QUOTED PASSAGE:
The manner and customs of the people at the time of Cæsar's invasion (especially those of a religious kind) we shall have to reconsider in a future paper. At the present stage of the enquiry, it is but just to let their resemblance to those of their Gallic neighbours possess all the weight which they can claim; and abstractedly considered that weight is considerable. Indeed, so strong is that evidence in favour of the Celtic theory, that were there no opposite evidence, resting on the fact, both known and acknowledged, that Britain was the chief seat of Druidism, from which it had apparently extended over Western Europe, I should willingly fall in with that most natural conclusion; and give up, as entirely unfounded inventions, the chronicles of Geoffry, and the theories of Annius, Walter de Mapes, the Welsh Tysilio, or our English Sammes. Such evidence, however, stronger perhaps than my readers anticipate, I have to bring forward; and in my next paper, in which I shall institute a comparison between the deities and religious observances of the British, and those of the early inhabitants of Palestine and Asia Minor, that evidence will be fully entered into. But, first, before we bid farewell to Western Europe, it remains to give due consideration to the "Tryads of the Cymry," which will, if fully admitted, explode not only the Trojan and Phoenician, but also the Celtic theory, and derive the aborigines of the Isle from the Sclavonic, or Scandinavian tribes.

"Three names," says the first Triad, "have been given to the Isle of Britain from the beginning. Before it was inhabited, it was called Clas Merddin (the country with sea cliffs,) and afterwards, Fel Ynis (the Island of Honey.) When government had been imposed upon it by Prydain, the son of Aedd the Great, it was called Ynis Prydain, (the Island of Prydain ;) and there was no tribute to any but to the race of the Cymry, because they first obtained it; and before them were no more men alive in it, nor anything else but bears, wolves, beavers, and the oxen with the high prominence."*

Another of these Triads states these early Britons to have been originally conducted over the German Ocean by Hu Cadarn, (i. e. Hugh the Mighty,) though the Hazy or German Ocean to Britain, and to Llydaw Turner's Anglo Saxons, i, 33.

DATA BELOW:

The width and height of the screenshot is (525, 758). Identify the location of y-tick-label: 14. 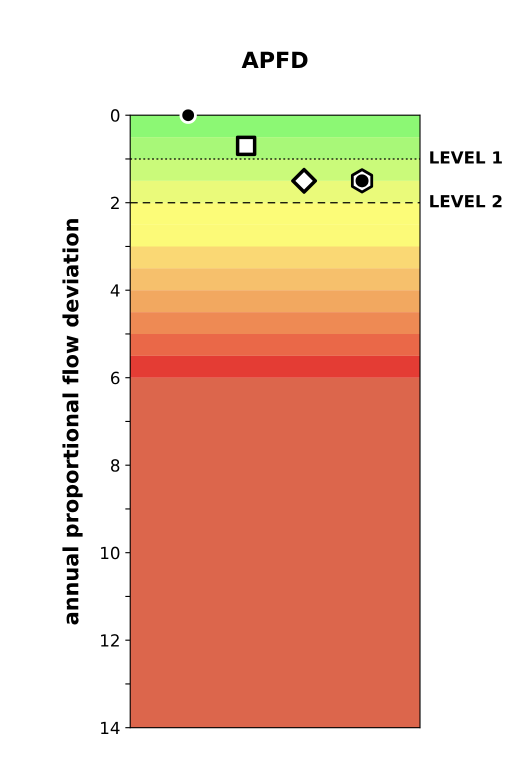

TASK: Reproduce the passage on the origins of the early Britons word for word, starting with "Another of these" and going on through "Saxons, i, 33.". The lines play no part in this exercise.

OUTPUT OF THE TASK:
Another of these Triads states these early Britons to have been originally conducted over the German Ocean by Hu Cadarn, (i. e. Hugh the Mighty,) though the Hazy or German Ocean to Britain, and to Llydaw Turner's Anglo Saxons, i, 33.